= TASK REQUIREMENTS =
Begin at the line below that has "How do I perform: Open the View menu?" and stop after the line that has "The width and height of the screenshot is (1400, 863).". Please restate only those lines, word for word.

= RECORDS SHOWN =
:::

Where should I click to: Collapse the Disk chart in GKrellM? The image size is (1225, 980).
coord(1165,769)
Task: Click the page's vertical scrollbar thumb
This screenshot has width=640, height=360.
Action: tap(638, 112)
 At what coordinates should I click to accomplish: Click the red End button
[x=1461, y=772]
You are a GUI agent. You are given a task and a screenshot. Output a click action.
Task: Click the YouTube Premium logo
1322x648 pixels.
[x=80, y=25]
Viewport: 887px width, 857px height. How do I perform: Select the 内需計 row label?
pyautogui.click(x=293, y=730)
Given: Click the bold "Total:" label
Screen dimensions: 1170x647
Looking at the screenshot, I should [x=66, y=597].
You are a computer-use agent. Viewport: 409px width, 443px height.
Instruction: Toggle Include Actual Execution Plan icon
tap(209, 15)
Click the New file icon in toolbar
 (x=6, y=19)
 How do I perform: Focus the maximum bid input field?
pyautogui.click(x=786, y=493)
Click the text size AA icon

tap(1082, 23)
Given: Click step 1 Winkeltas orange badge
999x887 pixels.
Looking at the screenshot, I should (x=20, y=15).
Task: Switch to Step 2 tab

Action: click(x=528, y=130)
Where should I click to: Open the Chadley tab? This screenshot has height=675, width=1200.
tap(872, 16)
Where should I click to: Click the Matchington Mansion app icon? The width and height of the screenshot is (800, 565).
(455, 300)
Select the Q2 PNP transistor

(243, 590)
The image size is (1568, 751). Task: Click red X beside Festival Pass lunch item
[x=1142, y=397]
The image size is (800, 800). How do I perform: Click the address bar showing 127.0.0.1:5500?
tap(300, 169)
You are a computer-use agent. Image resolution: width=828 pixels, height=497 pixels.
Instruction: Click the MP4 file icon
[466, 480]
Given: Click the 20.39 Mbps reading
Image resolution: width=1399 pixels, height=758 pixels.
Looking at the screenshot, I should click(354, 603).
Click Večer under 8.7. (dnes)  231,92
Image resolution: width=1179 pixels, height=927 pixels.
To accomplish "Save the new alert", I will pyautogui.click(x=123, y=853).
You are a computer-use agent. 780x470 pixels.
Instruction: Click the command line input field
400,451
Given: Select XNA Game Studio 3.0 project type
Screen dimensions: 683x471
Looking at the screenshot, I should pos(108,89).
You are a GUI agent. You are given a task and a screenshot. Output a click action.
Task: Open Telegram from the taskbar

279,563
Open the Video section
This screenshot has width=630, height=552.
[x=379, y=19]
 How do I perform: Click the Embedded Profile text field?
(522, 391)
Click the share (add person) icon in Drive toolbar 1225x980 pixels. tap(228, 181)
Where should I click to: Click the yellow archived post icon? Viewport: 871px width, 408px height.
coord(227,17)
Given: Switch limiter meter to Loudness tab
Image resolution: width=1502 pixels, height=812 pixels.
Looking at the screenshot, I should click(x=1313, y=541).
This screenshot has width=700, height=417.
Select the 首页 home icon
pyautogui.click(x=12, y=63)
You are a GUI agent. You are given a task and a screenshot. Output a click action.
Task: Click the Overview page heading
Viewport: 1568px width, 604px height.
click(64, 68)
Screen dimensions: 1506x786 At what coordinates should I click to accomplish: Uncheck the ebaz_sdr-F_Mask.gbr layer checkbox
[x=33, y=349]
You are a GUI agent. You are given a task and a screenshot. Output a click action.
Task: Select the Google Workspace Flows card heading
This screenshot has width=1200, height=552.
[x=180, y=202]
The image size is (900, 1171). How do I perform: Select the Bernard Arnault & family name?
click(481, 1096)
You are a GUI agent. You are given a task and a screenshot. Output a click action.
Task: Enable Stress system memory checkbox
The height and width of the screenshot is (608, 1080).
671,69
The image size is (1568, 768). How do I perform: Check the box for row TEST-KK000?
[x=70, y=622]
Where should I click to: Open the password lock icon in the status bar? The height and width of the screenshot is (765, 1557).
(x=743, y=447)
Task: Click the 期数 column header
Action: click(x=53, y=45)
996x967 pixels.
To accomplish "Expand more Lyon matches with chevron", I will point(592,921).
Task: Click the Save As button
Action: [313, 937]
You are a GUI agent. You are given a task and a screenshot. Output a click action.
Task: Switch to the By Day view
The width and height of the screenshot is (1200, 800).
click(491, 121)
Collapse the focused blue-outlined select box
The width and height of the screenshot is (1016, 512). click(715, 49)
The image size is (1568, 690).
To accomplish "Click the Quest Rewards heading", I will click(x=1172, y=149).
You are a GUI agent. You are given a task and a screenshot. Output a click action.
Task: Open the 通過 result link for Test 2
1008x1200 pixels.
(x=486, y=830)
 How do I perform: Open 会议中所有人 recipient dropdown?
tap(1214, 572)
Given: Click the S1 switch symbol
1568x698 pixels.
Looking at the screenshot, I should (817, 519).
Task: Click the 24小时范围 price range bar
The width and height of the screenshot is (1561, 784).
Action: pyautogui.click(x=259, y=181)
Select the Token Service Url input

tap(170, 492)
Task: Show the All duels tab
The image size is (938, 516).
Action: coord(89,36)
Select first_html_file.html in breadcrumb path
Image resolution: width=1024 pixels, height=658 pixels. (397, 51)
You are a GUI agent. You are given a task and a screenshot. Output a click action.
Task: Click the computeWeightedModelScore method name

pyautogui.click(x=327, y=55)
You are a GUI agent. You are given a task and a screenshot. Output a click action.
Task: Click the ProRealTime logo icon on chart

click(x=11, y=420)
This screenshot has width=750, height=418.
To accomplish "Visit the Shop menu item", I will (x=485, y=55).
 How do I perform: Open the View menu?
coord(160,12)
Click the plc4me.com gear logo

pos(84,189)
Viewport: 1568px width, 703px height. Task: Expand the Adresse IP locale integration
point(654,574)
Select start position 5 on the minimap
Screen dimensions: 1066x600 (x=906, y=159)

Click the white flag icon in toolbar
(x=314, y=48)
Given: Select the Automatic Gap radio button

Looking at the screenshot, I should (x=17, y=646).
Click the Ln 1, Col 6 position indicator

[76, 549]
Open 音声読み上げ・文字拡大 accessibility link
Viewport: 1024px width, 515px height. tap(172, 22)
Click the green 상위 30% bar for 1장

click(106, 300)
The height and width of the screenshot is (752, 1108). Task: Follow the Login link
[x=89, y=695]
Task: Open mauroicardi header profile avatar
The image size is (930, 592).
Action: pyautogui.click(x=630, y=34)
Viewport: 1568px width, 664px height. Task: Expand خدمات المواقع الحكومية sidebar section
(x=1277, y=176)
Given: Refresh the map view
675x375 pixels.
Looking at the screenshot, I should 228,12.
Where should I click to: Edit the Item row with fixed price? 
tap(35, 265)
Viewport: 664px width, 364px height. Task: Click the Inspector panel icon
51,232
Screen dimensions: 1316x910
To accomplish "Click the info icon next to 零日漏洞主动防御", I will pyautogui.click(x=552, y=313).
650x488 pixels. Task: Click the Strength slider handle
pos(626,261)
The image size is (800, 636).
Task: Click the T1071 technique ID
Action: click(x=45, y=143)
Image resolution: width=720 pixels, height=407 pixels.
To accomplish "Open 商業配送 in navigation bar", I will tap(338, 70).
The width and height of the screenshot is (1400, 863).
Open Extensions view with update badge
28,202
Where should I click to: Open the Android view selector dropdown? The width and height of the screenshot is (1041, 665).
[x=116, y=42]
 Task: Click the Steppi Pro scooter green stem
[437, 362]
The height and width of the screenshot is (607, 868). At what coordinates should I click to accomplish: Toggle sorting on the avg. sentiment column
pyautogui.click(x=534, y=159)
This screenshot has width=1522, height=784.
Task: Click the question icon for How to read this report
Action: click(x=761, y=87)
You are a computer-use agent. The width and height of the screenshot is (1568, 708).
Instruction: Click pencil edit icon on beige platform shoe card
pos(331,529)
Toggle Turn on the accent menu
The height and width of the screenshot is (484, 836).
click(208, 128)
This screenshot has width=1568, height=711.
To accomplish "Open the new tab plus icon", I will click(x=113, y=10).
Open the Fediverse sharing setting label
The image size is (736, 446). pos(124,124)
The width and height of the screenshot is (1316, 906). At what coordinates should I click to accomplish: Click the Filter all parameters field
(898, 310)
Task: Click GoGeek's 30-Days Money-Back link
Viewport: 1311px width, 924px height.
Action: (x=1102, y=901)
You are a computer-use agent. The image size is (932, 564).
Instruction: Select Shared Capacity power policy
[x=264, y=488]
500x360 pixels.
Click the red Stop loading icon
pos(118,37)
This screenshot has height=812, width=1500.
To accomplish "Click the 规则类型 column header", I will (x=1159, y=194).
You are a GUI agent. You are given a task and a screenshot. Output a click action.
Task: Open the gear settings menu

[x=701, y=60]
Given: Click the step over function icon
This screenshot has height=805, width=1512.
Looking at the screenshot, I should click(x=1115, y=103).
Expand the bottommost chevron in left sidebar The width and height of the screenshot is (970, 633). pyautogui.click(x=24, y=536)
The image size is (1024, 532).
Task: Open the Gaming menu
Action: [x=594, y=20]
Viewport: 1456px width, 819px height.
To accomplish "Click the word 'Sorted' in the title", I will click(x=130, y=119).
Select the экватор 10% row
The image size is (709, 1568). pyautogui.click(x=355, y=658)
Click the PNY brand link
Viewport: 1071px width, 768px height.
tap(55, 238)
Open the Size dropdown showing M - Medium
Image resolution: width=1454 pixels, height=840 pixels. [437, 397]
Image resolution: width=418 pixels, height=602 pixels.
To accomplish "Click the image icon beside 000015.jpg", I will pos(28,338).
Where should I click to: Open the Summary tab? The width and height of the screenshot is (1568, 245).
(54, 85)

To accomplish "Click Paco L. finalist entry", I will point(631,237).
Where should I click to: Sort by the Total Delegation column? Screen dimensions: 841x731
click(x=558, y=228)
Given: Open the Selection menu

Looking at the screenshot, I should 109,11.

:::

= ANSWER =
 How do I perform: Open the View menu?
coord(160,12)
Click the plc4me.com gear logo

pos(84,189)
Viewport: 1568px width, 703px height. Task: Expand the Adresse IP locale integration
point(654,574)
Select start position 5 on the minimap
Screen dimensions: 1066x600 (x=906, y=159)

Click the white flag icon in toolbar
(x=314, y=48)
Given: Select the Automatic Gap radio button

Looking at the screenshot, I should (x=17, y=646).
Click the Ln 1, Col 6 position indicator

[76, 549]
Open 音声読み上げ・文字拡大 accessibility link
Viewport: 1024px width, 515px height. tap(172, 22)
Click the green 상위 30% bar for 1장

click(106, 300)
The height and width of the screenshot is (752, 1108). Task: Follow the Login link
[x=89, y=695]
Task: Open mauroicardi header profile avatar
The image size is (930, 592).
Action: pyautogui.click(x=630, y=34)
Viewport: 1568px width, 664px height. Task: Expand خدمات المواقع الحكومية sidebar section
(x=1277, y=176)
Given: Refresh the map view
675x375 pixels.
Looking at the screenshot, I should 228,12.
Where should I click to: Edit the Item row with fixed price? 
tap(35, 265)
Viewport: 664px width, 364px height. Task: Click the Inspector panel icon
51,232
Screen dimensions: 1316x910
To accomplish "Click the info icon next to 零日漏洞主动防御", I will pyautogui.click(x=552, y=313).
650x488 pixels. Task: Click the Strength slider handle
pos(626,261)
The image size is (800, 636).
Task: Click the T1071 technique ID
Action: click(x=45, y=143)
Image resolution: width=720 pixels, height=407 pixels.
To accomplish "Open 商業配送 in navigation bar", I will tap(338, 70).
The width and height of the screenshot is (1400, 863).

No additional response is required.